An index of meadow pipit abundance was obtained by counting meadow pipits on two parallel 500-m transects traversing each of the 73 sites. Birds were counted in 100-m bands either side of the transect and the data presented as the number seen km−1. Transects were surveyed on foot once between May and early June, between 06:00 and 09:00 h in dry conditions with no or light wind (Thirgood, Leckie & Redpath 1995). Red grouse were censused on 22 of the 73 sites specifically chosen to represent a range of Calluna and grass cover. It was not possible to census more sites because of time constraints. Red grouse densities in July were estimated using pointing dogs and standard methods to obtain a total count of grouse (Jenkins, Watson & Miller 1963). Four parallel transects were walked across each site, with the dog quartering the ground in front of the observer and flushing all grouse encountered.

Among-moor

Data collection for this extensive study was in three parts: estimates of red grouse density collected between 1993 and 1997; a habitat survey in 1997; and estimates of bird abundance in 1997. Data on grouse and habitat characteristics were collected on 69 moorland sites (51 estates) where there was management for red grouse (predator control and heather burning). The distribution of these sites was determined by the availability of grouse abundance data, which had been estimated on these sites for 10–15 years in association with other studies (Hudson 1992). The estates on which the sites were located were originally chosen non-randomly on the basis that they were broadly distributed throughout the British uplands and the owners were willing to give access to their heather moorland for monitoring. Survey sites were chosen specifically to represent variations in altitude, grouse density and habitat typical of the individual moor, and of the moors on the estate.

In this study, the abundance of bird species other than grouse was estimated on 36 of these sites (29 estates; Fig. 1). These sites were chosen randomly within three regions (north of England, borders, highland Scotland) from the moors with grouse and habitat data.
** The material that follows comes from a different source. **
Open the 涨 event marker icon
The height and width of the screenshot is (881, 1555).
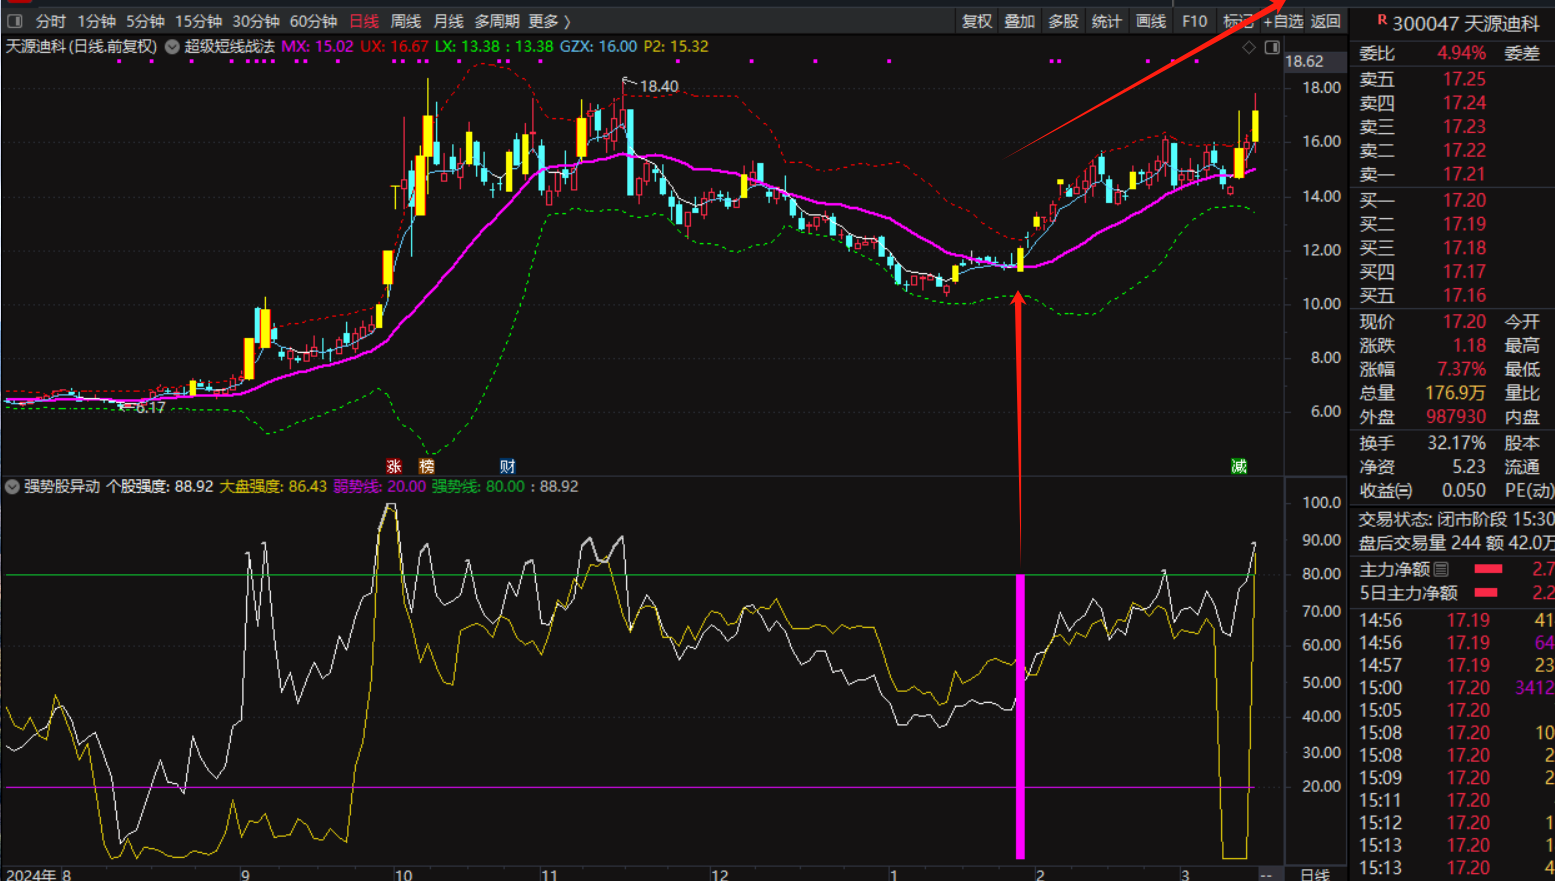[394, 466]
Most sites were 1 km2 but six of the grouse sites and three of the sites censused for other bird species abundance were 0·5 km2. Variation in census results because of edge effects from different sized areas were minimized because the habitat up to 0·5 km beyond the site perimeter was similar to that within the site (Gaston, Blackburn & Gregory 1999).

Figure 1.

The location of managed grouse moors surveyed in spring 1997. Sites are divided into those where habitat and grouse data were collected (open circles) and those where meadow pipit data were also collected (closed circles).

The habitat survey was designed to provide data directly comparable with those collected at Langholm and was conducted by three observers between late February and early April 1997. The survey progressed from south to north so that vegetation development was as similar as possible among regions. The presence of Calluna, grass (graminoids), muirburn (burnt Calluna stalks) and Sphagnum (spp.) was recorded using point quadrats (Bullock 1996). For each site of 1 km2, 100 point quadrats were evenly distributed along four parallel transects of 25 points each 250 m apart. Two parallel transects were covered on sites of 0·5 km2. The mosaic pattern within sites was examined by counting the number of times the dominant habitat changed between two consecutive point quadrats.
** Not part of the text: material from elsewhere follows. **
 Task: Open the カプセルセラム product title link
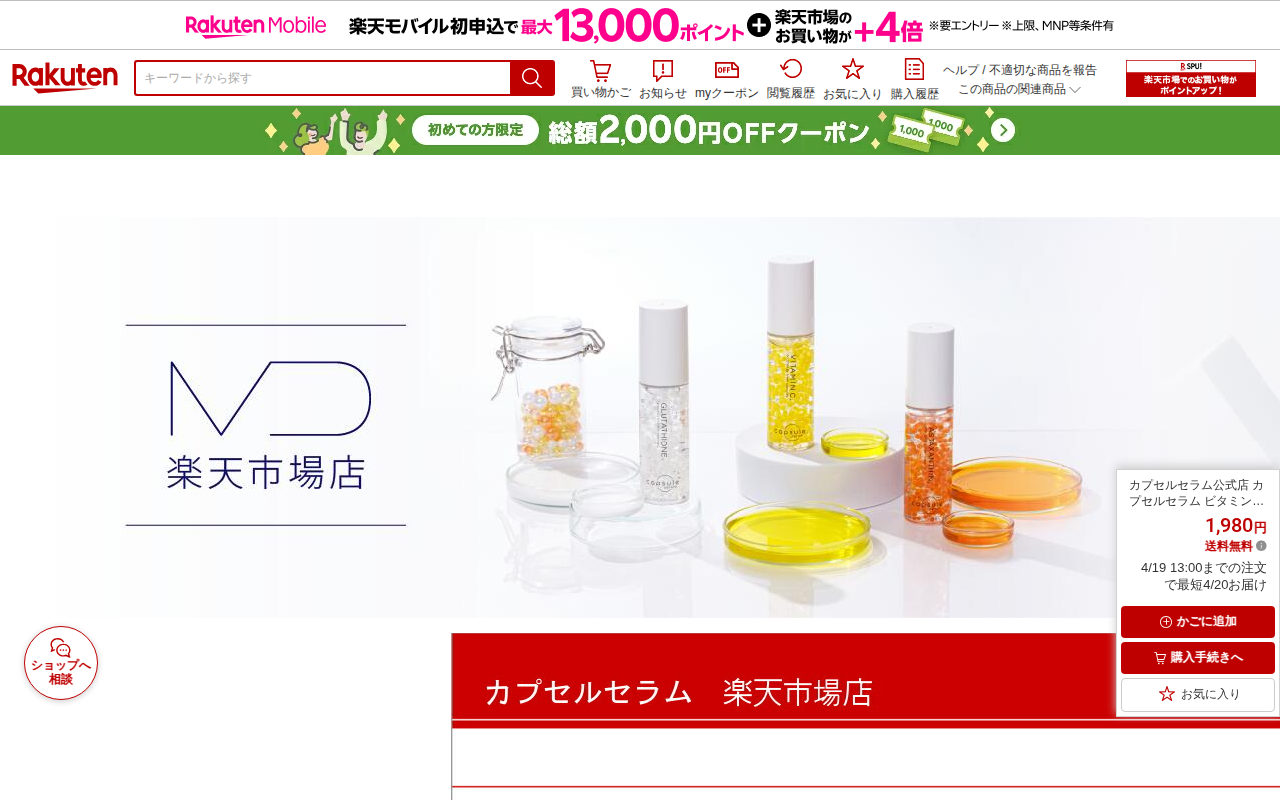click(1197, 493)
Meadow pipit abundance was estimated during late May to late June 1997. At each site, we recorded indices of meadow pipit abundance by walking on the same morning two parallel 1-km transects, 500 m apart, in conditions similar to above. Transects were walked in 20–30 min at constant speed and all birds within 250 m either side of the transect line were recorded (Bibby, Burgess & Hill 1992). We were able to count only two transects at each site because of time constraints. Latitude and time of year may have interacted to influence meadow pipit numbers (Thirgood, Leckie & Redpath 1995), therefore sites were surveyed in a random order. We minimized multiple observer effects by using only three observers and no one observer surveyed the majority of sites in a region. We also recorded the number and abundance of other bird species during these visits. We examined the influence of habitat variables on bird species number and species diversity as described by Simpson's index (Magurran 1988). Estimates of red grouse density were obtained using trained pointing dogs in April (as above). Data on red grouse abundance were available for these sites from 1993 to 1997 and the site mean of these counts was used in analyses to account for between-year variation in numbers.

The frequency of meadow pipits and red grouse observed per count was skewed and thus log-transformed [log10(x + 1)] before analysis. Meadow pipit abundance was described as numbers seen per km transect walked, and grouse abundance as numbers counted per km2. Examination of frequency plots and plots of residuals indicated grass, muirburn and Sphagnum were non-normally distributed. These proportions were normalized using arcsine (square-root) transformations for initial testing of relationships between bird abundance and habitat and other site variables using Student's t-tests and Pearson correlations. Linear regression models were then constructed with backward elimination of the untransformed variables when P > 0·05. The resulting minimal adequate models (MAM) contained only those variables that could explain significant amounts of the deviance in pipit and grouse abundance and observed bird species diversity. We explored quadratic relationships between meadow pipits, grouse and habitat variables by including the product terms of untransformed Calluna and grass variables in the stepwise regression models. Possible interactions between Calluna and grass variables were examined by including their product (Calluna × grass) in the regression models.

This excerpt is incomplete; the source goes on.